The Gootees owned the former Lugar home on Highwoods Court until they sold it to David and Elizabeth Hughes in 1989. Sandra told Wright the Lugars retained no ownership interest in the property and did not rent any part of the home from the Gootees. When Wright told Sandra that the Lugars still voted, registered their vehicles and had Indiana-issued driver's licenses listing the 3200 Highwoods Court address as their residence, she was surprised. "I do not think that is right," she told Wright. Sandra described herself as politically "conservative", but she believed it was improper for the Lugars to claim as a residence a home they haven't owned since 1977.

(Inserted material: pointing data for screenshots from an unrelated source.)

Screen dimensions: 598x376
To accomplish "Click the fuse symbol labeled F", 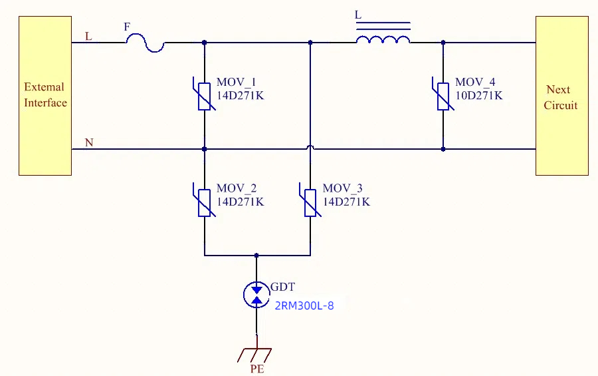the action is point(146,43).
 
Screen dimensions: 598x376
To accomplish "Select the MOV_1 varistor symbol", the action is point(205,96).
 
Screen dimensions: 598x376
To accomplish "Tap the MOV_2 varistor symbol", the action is point(205,202).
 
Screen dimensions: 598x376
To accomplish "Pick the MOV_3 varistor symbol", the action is point(310,202).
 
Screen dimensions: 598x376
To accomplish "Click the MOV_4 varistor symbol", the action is point(443,96).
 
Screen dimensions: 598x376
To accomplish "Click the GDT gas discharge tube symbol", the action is point(256,295).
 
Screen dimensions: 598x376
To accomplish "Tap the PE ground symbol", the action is point(254,355).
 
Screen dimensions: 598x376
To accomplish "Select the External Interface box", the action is point(45,96).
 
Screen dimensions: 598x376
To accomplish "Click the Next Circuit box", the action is point(561,96).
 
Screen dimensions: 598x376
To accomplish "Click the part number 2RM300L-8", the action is point(304,305).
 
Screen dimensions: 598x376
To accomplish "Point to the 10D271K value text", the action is point(479,95).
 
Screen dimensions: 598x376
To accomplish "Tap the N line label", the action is point(89,142).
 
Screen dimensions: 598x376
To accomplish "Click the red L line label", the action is point(88,37).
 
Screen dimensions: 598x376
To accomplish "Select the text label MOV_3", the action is point(342,188).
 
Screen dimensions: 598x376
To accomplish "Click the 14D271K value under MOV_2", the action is point(241,202).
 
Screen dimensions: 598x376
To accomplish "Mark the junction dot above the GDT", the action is point(256,256).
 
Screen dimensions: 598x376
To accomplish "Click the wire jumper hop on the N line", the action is point(310,147).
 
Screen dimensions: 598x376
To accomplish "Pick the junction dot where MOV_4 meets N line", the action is point(443,149).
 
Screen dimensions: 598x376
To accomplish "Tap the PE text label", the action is point(257,369).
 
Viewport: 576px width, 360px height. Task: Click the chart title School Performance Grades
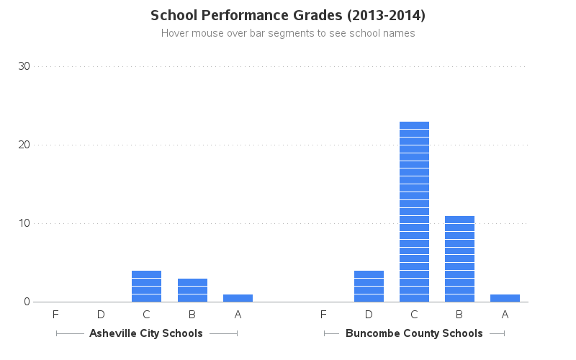pos(288,15)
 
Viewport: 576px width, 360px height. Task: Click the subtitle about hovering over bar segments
pos(288,33)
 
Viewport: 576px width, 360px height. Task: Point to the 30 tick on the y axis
pos(24,66)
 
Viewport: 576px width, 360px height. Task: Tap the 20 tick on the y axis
pos(24,145)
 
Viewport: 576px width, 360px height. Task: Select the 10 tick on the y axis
pos(24,223)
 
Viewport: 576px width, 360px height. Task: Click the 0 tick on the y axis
pos(27,302)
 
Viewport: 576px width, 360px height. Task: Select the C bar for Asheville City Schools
pos(146,286)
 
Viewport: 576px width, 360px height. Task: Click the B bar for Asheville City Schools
pos(192,290)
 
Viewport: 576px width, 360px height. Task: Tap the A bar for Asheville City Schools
pos(238,298)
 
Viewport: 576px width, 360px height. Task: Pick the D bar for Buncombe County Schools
pos(369,286)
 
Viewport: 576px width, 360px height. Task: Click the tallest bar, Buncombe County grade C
pos(414,212)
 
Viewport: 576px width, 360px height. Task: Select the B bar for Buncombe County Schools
pos(459,258)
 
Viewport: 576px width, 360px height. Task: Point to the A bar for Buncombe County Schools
pos(505,298)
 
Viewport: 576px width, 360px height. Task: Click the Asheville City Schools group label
pos(146,333)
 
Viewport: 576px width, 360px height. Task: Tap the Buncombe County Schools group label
pos(414,333)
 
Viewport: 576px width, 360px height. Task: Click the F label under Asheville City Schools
pos(55,315)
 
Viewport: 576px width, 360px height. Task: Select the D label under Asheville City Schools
pos(101,315)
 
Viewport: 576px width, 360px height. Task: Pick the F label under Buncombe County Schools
pos(323,315)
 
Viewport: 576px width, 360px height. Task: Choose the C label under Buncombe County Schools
pos(414,315)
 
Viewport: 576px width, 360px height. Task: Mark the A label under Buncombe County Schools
pos(505,315)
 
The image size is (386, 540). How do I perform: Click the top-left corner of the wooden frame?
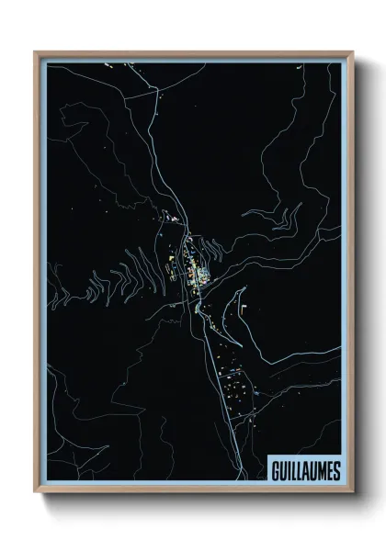[36, 52]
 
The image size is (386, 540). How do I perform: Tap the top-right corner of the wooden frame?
[352, 52]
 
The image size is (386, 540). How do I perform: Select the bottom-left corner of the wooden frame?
[36, 494]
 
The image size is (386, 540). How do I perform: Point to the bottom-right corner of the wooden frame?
[352, 494]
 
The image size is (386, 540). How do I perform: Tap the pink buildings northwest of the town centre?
[170, 218]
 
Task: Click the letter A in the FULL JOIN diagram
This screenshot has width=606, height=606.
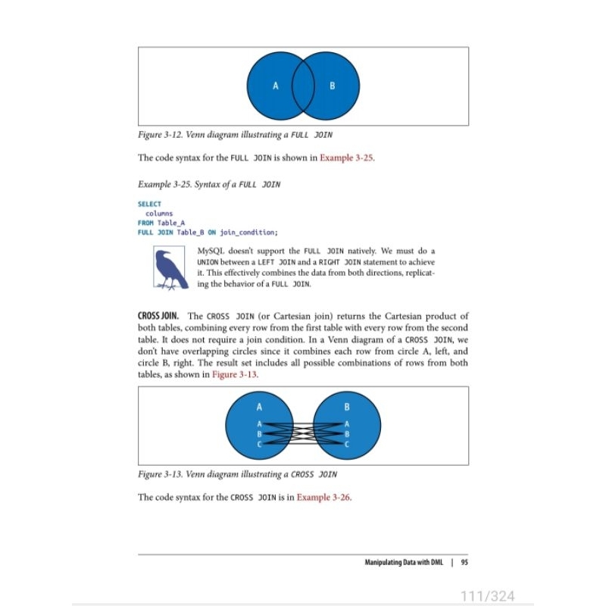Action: coord(276,86)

Indiana's Secretary of State, Charlie White, has been declared by Marion Co. Circuit Court Judge Louis Rosenberg to be ineligible to run for the office to which he was elected in a landslide election in the 2010 general election because he allegedly "illegally" used his ex-wife's home where he formally lived as his registered voting address for a short period of time when he was nominated by the Republican Party as its candidate for secretary of state. A special prosecutor has charged him with seven felony counts, including vote fraud, marriage application fraud, mortgage fraud and theft because he claimed his ex-wife's home as his residence while serving on the Fishers Town Council. White could lose his job, face jail time and be stripped of his license to practice law if he's found guilty. Sen. Lugar and his wife, however, have been allowed to cast votes, register their vehicles and obtain driver's licenses while claiming a residence at which they haven't resided in 35 years. He is seeking re-election this year to an unprecedented seventh term. What's wrong with this picture?